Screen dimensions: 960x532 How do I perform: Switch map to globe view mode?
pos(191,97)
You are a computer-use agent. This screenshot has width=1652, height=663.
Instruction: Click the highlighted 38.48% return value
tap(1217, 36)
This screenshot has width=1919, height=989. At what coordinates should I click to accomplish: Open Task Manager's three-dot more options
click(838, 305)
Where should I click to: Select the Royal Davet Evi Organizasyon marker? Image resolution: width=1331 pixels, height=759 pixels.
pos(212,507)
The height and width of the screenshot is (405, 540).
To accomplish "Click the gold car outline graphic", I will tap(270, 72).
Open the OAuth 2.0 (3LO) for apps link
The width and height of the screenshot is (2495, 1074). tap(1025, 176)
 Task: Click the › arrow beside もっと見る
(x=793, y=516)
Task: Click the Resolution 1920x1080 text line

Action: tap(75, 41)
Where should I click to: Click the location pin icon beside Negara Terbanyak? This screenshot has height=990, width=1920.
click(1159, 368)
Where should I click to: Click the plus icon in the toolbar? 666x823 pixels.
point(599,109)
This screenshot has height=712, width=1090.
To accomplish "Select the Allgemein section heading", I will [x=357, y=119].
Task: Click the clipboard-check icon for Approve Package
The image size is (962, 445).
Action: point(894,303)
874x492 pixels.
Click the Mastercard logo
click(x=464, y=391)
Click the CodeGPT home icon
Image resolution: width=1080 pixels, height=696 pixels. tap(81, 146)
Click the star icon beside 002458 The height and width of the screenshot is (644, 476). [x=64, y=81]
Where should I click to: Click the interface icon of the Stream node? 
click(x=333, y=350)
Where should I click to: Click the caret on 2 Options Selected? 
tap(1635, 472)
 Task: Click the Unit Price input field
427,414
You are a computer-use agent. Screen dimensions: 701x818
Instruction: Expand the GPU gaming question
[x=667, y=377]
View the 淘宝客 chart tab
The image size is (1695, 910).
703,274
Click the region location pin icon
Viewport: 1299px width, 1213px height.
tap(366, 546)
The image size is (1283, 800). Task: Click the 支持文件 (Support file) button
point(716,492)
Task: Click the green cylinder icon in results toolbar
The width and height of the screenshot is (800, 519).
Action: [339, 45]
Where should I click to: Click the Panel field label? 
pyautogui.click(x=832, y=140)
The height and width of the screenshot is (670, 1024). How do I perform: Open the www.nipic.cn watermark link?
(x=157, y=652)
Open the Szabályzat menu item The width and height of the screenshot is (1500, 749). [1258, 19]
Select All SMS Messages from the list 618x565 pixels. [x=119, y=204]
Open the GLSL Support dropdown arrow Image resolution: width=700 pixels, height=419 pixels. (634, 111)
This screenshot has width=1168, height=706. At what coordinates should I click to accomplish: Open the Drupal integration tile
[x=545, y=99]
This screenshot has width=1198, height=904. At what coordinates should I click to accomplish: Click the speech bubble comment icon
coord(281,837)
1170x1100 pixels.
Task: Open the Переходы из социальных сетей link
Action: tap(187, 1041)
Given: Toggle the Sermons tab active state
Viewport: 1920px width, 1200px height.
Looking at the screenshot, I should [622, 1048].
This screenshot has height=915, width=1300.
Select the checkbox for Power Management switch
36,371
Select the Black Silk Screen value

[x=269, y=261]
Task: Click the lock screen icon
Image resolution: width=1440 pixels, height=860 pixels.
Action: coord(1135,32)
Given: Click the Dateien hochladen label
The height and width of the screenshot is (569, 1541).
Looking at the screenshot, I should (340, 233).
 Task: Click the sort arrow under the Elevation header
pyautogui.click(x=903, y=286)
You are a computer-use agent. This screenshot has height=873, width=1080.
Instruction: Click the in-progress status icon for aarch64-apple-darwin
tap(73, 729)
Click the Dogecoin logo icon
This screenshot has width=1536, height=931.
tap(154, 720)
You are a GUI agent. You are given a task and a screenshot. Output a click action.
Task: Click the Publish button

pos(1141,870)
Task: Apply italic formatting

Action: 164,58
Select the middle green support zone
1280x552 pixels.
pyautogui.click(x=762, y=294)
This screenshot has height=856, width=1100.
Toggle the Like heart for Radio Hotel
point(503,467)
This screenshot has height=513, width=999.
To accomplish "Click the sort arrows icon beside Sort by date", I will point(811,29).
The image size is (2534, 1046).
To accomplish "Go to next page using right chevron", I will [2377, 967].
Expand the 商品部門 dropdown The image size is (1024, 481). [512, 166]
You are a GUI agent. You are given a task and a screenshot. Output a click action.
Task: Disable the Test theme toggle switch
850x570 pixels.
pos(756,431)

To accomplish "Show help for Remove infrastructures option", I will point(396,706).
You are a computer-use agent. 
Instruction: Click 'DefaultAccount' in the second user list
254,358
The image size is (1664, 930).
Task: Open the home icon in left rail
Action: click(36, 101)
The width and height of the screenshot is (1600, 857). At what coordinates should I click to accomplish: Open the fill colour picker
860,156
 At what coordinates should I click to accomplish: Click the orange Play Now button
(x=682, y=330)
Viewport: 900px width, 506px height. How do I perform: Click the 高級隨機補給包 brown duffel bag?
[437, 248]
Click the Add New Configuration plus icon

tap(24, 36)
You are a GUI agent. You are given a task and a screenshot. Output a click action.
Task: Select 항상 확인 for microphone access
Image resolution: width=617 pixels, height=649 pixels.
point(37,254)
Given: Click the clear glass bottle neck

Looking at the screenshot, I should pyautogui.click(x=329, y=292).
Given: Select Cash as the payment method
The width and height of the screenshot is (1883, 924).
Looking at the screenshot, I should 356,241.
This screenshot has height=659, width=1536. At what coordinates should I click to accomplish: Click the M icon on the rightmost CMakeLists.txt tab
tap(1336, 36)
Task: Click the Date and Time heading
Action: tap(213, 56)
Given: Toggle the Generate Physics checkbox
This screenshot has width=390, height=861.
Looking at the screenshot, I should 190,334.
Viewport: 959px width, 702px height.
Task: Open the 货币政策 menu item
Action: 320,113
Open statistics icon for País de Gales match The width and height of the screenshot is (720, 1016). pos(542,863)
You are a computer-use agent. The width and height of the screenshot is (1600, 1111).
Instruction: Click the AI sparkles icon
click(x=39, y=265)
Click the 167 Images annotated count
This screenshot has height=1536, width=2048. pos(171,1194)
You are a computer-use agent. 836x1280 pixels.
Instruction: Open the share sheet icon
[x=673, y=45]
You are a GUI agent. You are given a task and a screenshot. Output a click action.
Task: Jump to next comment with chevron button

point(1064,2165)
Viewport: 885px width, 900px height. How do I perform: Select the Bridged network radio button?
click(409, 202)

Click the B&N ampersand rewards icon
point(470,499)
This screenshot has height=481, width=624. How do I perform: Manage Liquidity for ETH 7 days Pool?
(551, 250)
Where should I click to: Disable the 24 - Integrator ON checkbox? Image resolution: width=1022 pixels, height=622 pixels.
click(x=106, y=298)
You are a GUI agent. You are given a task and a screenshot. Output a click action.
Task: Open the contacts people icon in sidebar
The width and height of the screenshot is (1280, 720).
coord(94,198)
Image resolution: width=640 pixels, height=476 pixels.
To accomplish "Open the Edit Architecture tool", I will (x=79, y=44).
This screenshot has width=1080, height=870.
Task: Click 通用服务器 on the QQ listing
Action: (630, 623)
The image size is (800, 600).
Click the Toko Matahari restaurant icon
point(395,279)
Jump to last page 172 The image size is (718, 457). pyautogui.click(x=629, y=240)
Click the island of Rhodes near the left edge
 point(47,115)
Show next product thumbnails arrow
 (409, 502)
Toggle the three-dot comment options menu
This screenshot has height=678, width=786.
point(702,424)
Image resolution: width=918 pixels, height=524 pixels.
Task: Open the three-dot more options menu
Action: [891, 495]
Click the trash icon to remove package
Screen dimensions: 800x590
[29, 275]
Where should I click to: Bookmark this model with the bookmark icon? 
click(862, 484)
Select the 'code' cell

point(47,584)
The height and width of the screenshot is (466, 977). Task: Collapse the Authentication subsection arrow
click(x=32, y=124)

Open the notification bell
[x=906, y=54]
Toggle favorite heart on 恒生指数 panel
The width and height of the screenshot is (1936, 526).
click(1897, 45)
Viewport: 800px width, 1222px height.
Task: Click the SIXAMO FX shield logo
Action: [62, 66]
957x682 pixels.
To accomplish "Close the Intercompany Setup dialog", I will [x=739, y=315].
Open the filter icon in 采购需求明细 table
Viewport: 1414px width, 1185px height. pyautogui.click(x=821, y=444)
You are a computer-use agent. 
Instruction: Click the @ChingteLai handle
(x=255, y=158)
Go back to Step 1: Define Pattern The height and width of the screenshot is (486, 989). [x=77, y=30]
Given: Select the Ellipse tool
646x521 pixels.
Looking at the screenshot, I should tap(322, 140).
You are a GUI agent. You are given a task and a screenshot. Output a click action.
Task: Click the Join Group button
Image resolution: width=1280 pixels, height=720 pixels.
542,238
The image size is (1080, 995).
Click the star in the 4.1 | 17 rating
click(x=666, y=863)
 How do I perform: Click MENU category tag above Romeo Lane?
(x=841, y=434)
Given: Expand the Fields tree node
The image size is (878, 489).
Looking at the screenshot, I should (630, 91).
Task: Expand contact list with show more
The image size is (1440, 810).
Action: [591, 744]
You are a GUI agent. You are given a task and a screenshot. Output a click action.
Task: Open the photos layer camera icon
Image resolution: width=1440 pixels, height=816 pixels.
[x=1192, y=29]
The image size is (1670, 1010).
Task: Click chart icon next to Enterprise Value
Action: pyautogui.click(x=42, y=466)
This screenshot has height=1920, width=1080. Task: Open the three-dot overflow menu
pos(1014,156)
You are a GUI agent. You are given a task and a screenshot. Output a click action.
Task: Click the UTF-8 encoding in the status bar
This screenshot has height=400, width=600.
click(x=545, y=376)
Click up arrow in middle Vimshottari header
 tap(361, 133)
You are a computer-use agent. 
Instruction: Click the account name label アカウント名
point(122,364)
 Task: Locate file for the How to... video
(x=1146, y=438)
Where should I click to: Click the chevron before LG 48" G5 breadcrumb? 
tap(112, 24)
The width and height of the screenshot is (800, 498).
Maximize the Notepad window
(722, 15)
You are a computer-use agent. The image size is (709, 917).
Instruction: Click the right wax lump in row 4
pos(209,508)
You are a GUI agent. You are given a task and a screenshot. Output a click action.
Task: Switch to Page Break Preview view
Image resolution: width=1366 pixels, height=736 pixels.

^^^^^^^^

- Required action -
Look back at the entries above and repeat, unchanged, every line from the line holding "The image size is (962, 445)." through the line holding "Click the star icon".

- Answer for this exercise -
The image size is (962, 445).
Action: point(894,303)
874x492 pixels.
Click the Mastercard logo
click(x=464, y=391)
Click the CodeGPT home icon
Image resolution: width=1080 pixels, height=696 pixels. tap(81, 146)
Click the star icon beside 002458 The height and width of the screenshot is (644, 476). [x=64, y=81]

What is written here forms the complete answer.